Pernikahannya tidak bisa diteruskan. Barang siapa yang menhalalkan
golongan-golongan yang di atas maka dia telah kafir dengan syariat Allah.
MAHRAM KARENA
IKATAN PERNIKAHAN ATAU BESAN (Mushaharah)
Golongan
wanita yang haram dinikahi karena perbesanan ada 4 golongan,
1. Istri
orang tua
Mereka ini adalah
wanita yang memiliki tali kekerabatan. Baik wanita yang dinikahi itu telah
digauli ataupun belum digauli. Termasuk juga istri kakek dari jalur ayah maupun
istri kakek dari jalur ibu. hal ini sebagaimana Allah berfirman,
وَلاَ
تَنكِحُواْ مَا نَكَحَ آبَاؤُكُم مِّنَ النِّسَاء إِلاَّ مَا قَدْ سَلَفَ إِنَّهُ
كَانَ فَاحِشَةً وَمَقْتاً وَسَاء سَبِيلاً
“Dan
janganlah kamu kawini wanita-wanita yang telah dikawini oleh ayahmu, terkecuali
pada masa yang telah lampau. Sesungguhnya perbuatan itu amat keji dan dibenci
Allah dan seburuk-buruk jalan (yang ditempuh).” (Qs.
al-Nisa’: 22)
2. Istri
dari anak, cucu dari anak laki-laki maupun dari anak perempuan atau dalam
bahasa kita biasa disebut dengan ‘menantu’
Baik
perempuan ini telah digauli ataupun belum. Baik kondisi wanita ini telah
berpisah karena perceraian ataupun karena kematian, tetap tidak boleh dinikahi.

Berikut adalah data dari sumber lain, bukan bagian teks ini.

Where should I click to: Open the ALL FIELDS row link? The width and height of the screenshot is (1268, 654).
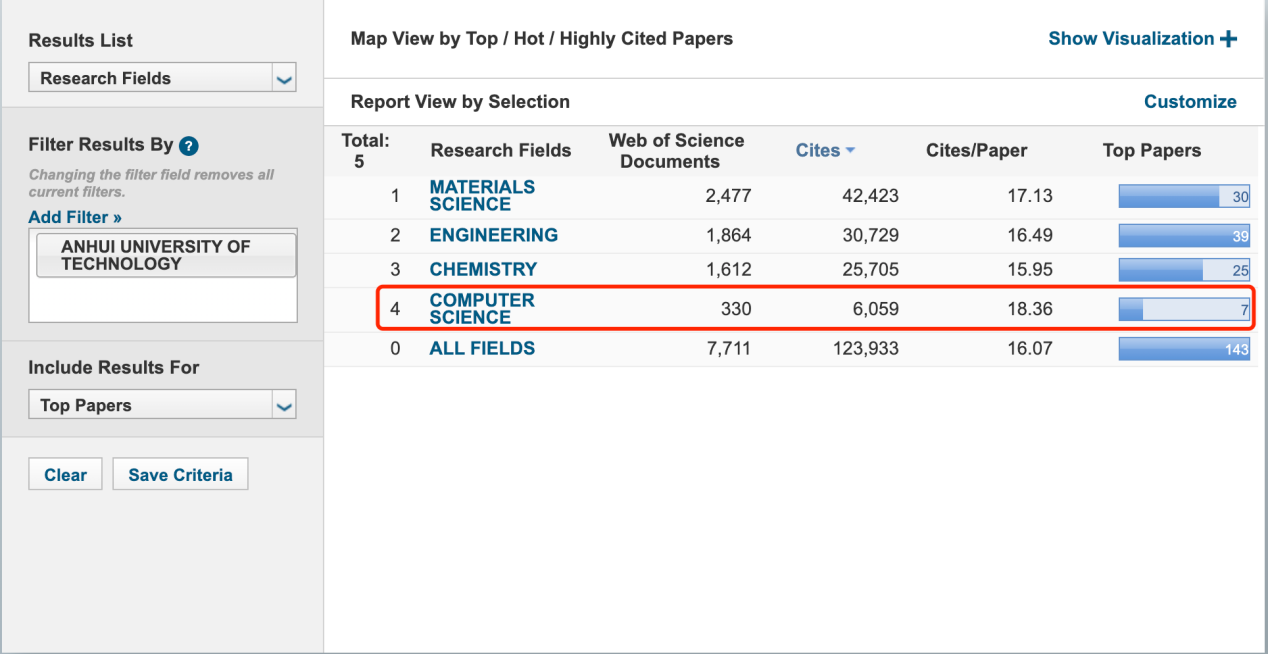pyautogui.click(x=482, y=348)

Termasuk juga istri dari nasab anak-anak kebawah, hal ini sebagaimana firman
Allah,
وَحَلاَئِلُ
أَبْنَائِكُمُ الَّذِينَ مِنْ أَصْلاَبِكُمْ
“(dan
diharamkan bagimu menikahi) istri-istri anak kandungmu (menantu)” (Qs.
al-Nisa’: 23)
Perlu untuk
ditegaskan, dalam ayat ini berbicara tentang ‘anak kandung’. Bukan anak angkat
ataupun anak adopsi. Karena anak adopsi di dalam Islam tidak semerta-merta
memiliki hukum yang sama dengan anak kandung. Sehingga yang diharamkan di sini
adalah menantu dari anak kandung.
3. Orang
tua istri dan nasab ke atasnya
atau biasa
kita sebut dengan istilah ‘mertua’. Wanita golongan ini juga tidak boleh
dinikahi meskipun sudah tidak hidup bersama lagi dengan istri karena bercerai
atau meninggal. Meskipun belum terjadi persetubuhan dengan istri ataupun sudah.

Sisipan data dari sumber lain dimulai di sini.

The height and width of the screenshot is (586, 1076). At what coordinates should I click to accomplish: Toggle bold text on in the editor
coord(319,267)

Hal ini sebagai mana firman Allah,
وَأُمَّهَاتُ
نِسَآئِكُمْ
““(dan
diharamkan bagimu menikahi)ibu-ibu istrimu (mertua)” (Qs.
al-Nisa’: 23)
4. Keturunan
istri dan nasab ke bawahnya
Dalam bahasa
fiqih, keturunan istri disebut dengan ‘rabibah’. Ia tidak boleh
untuk dinikahi hanya jika belum melakukan persetubuhan dengan ibunya. Namun
jika telah melakukan persetubuhan maka ia menjadi boleh untuk dinikahi.
Artinya ‘kemahraman’ nya
berkaitan dengan persetubuhan dengan ibunya. Hal ini sebagaiman firman Allah,
وَرَبَائِبُكُمُ
اللاَّتِي فِي حُجُورِكُم مِّن نِّسَآئِكُمُ اللاَّتِي دَخَلْتُم بِهِنَّ فَإِن
لَّمْ تَكُونُواْ دَخَلْتُم بِهِنَّ فَلاَ جُنَاحَ عَلَيْكُمْ
“Anak-anak
perempuan dari istrimu (anak tiri) yang dalam pemeliharaanmu**dari istri yang
telah kamu campuri, tetapi jika kamu belum campur dengan istrimu itu (dan sudah
kamu ceraikan), maka tidak berdosa kamu (menikahinya)” (Qs. al-Nisa:
23)
Inilah empat
golongan wanita yang tidak boleh dinikahi yang disebabkan karena musharah atau
disebut juga dengan tali perbesanan.
MAHRAM KARENA
IKATAN PERSUSUAN (Radha’)
Golongan
perempuan yang diharamkan karena persusuan memiliki kesamaan dengan pengharaman
yang berkaitan dengan nasab. Di dalam al-Qur’an disebutkan 2 golongan.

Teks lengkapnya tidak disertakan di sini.